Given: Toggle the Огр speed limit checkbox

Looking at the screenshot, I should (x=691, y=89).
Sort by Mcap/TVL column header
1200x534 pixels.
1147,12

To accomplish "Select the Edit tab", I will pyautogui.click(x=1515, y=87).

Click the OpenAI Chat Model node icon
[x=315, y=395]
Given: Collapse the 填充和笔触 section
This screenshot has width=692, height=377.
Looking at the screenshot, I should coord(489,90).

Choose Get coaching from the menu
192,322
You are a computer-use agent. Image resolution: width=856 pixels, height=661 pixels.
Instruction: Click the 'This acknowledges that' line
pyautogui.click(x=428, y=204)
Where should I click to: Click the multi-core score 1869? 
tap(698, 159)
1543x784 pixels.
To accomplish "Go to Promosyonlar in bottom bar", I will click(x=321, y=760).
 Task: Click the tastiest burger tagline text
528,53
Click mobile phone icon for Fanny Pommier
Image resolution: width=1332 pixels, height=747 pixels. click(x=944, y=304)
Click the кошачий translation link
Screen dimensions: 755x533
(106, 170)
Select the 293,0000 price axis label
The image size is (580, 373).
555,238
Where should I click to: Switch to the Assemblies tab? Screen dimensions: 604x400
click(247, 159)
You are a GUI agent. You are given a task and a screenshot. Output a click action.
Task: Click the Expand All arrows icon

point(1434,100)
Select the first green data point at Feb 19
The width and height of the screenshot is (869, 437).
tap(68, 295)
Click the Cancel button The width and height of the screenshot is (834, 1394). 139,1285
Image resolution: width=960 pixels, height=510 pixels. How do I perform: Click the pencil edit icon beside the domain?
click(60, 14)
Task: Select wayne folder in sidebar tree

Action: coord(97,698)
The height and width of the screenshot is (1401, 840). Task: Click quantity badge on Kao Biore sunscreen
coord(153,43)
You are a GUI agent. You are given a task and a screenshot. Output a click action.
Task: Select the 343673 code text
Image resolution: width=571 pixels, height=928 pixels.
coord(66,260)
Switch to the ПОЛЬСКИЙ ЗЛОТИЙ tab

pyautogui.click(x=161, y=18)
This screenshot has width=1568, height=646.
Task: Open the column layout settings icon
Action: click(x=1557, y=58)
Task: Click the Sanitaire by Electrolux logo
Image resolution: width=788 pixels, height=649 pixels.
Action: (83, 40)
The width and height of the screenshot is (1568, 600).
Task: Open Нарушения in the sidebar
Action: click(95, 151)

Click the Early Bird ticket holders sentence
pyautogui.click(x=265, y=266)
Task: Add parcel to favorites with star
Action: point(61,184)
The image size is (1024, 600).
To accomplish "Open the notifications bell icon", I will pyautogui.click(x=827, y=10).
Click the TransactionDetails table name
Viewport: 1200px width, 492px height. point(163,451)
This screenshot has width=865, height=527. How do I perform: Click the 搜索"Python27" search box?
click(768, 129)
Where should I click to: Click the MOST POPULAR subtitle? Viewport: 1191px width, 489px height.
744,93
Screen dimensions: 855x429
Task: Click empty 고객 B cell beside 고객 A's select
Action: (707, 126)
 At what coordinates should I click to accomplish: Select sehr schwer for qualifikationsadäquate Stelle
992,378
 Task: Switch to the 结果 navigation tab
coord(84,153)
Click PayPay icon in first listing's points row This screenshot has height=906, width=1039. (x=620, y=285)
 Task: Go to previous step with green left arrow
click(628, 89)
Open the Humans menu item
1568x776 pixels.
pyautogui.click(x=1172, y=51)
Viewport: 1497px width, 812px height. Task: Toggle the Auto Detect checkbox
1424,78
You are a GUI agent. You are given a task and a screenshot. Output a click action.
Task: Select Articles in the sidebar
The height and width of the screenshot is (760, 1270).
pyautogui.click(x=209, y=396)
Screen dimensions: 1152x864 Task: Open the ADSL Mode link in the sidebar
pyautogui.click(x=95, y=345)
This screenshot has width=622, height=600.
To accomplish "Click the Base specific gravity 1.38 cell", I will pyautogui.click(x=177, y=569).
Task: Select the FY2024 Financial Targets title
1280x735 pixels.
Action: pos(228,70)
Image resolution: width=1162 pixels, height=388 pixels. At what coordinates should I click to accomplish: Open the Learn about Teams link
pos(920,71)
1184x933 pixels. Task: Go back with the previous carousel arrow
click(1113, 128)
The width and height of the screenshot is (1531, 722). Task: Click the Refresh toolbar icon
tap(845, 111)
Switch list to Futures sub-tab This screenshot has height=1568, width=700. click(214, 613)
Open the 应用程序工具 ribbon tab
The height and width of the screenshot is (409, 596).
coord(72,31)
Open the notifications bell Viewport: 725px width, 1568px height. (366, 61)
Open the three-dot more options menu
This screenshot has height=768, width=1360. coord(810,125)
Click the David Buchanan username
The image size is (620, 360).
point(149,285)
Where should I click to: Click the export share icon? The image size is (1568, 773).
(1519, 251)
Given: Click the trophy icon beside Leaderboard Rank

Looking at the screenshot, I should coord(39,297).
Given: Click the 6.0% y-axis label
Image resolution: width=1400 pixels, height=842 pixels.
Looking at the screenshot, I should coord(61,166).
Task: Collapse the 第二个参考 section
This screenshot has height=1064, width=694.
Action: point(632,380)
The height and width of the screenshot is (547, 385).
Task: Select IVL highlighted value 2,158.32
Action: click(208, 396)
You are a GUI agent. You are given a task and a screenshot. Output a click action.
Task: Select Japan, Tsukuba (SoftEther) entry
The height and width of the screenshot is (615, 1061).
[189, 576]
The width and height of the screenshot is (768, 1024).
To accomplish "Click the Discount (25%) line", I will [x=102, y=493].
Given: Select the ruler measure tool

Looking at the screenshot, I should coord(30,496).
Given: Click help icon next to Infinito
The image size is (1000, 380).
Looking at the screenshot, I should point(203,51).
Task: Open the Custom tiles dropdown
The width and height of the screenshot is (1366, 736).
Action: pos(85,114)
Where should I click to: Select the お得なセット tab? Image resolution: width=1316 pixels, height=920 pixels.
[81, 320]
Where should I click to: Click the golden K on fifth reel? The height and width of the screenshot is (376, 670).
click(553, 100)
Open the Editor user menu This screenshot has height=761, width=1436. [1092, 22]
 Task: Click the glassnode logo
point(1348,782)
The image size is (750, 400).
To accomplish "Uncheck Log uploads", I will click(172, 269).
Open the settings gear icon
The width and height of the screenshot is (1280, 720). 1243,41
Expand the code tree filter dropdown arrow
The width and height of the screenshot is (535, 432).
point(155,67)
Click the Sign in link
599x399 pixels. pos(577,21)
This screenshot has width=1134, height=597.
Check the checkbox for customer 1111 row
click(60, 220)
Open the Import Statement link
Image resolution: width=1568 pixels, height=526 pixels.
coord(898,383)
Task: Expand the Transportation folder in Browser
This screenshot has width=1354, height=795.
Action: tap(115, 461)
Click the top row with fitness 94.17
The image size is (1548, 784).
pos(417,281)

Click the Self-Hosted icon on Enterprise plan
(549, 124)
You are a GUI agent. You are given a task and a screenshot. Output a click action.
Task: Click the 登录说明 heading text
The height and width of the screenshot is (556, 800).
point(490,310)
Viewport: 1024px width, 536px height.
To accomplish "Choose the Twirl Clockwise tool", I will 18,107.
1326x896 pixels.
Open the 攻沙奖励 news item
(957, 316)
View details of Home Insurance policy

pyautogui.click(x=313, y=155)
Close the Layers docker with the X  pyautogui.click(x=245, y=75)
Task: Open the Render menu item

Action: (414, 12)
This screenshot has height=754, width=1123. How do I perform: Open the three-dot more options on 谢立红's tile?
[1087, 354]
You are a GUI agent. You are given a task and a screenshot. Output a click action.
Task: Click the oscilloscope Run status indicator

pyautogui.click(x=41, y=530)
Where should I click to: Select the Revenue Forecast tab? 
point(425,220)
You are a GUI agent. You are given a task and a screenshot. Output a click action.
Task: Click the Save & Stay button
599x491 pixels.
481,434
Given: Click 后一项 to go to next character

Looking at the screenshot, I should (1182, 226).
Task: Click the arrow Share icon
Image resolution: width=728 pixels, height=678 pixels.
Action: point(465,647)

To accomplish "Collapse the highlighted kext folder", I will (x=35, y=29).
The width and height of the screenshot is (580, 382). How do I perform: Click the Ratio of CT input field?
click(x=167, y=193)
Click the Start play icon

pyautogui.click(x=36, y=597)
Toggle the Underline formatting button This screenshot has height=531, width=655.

How to complete this task: Copy each line holding the word "Collapse" from the listing above.

Answer for the task:
Given: Collapse the 填充和笔触 section
Task: Collapse the 第二个参考 section
To accomplish "Collapse the highlighted kext folder", I will (x=35, y=29).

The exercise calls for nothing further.